• _What is being asked_: Leaving out every picture, transcribe the lines from the line that contains "Open the 东京大学 link" to the end of the entries below, both ends included.

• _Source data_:
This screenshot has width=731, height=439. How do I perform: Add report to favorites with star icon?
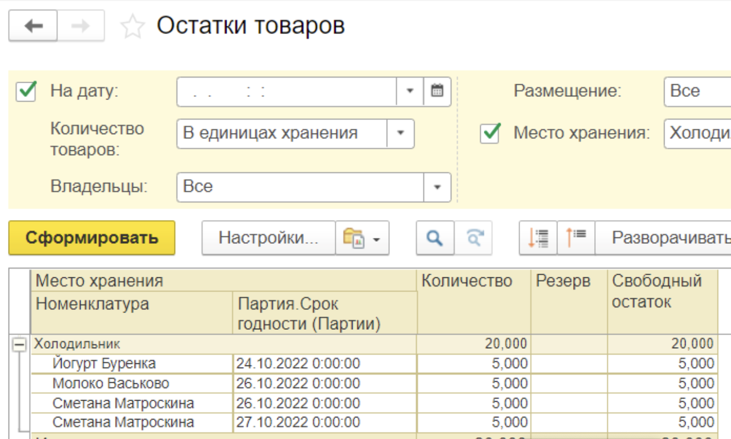point(132,27)
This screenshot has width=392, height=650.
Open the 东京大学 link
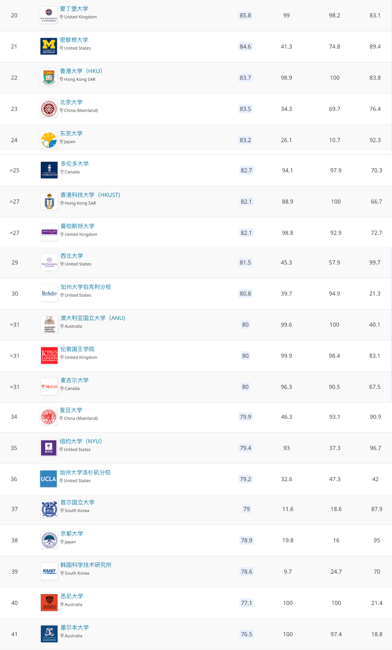coord(71,134)
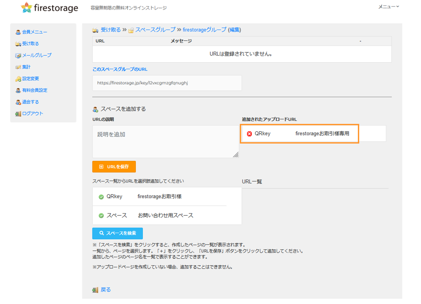Screen dimensions: 421x304
Task: Click the firestorage flower logo
Action: pyautogui.click(x=27, y=7)
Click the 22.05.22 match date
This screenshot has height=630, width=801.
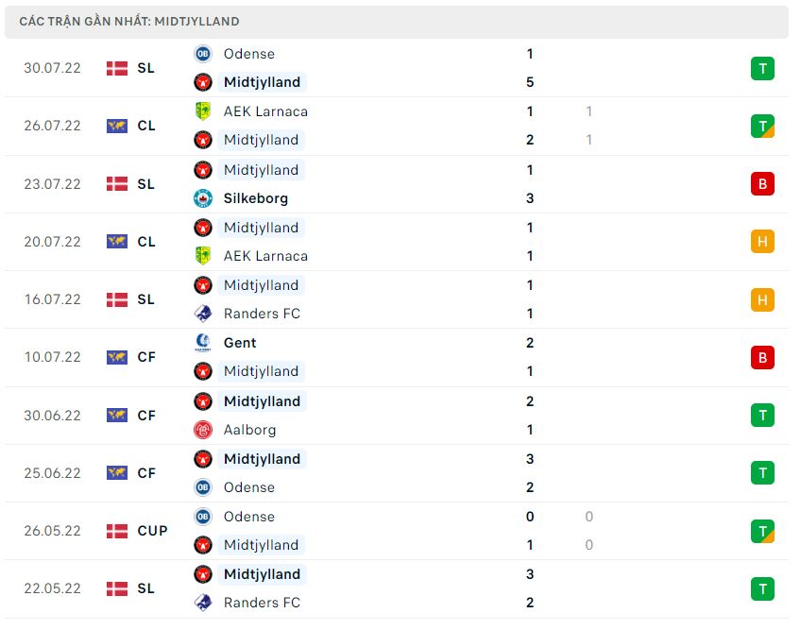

• _Solution to the exercise_:
Open the 东京大学 link
coord(71,134)
Screen dimensions: 421x304
Task: Click the firestorage flower logo
Action: pyautogui.click(x=27, y=7)
Click the 22.05.22 match date
This screenshot has height=630, width=801.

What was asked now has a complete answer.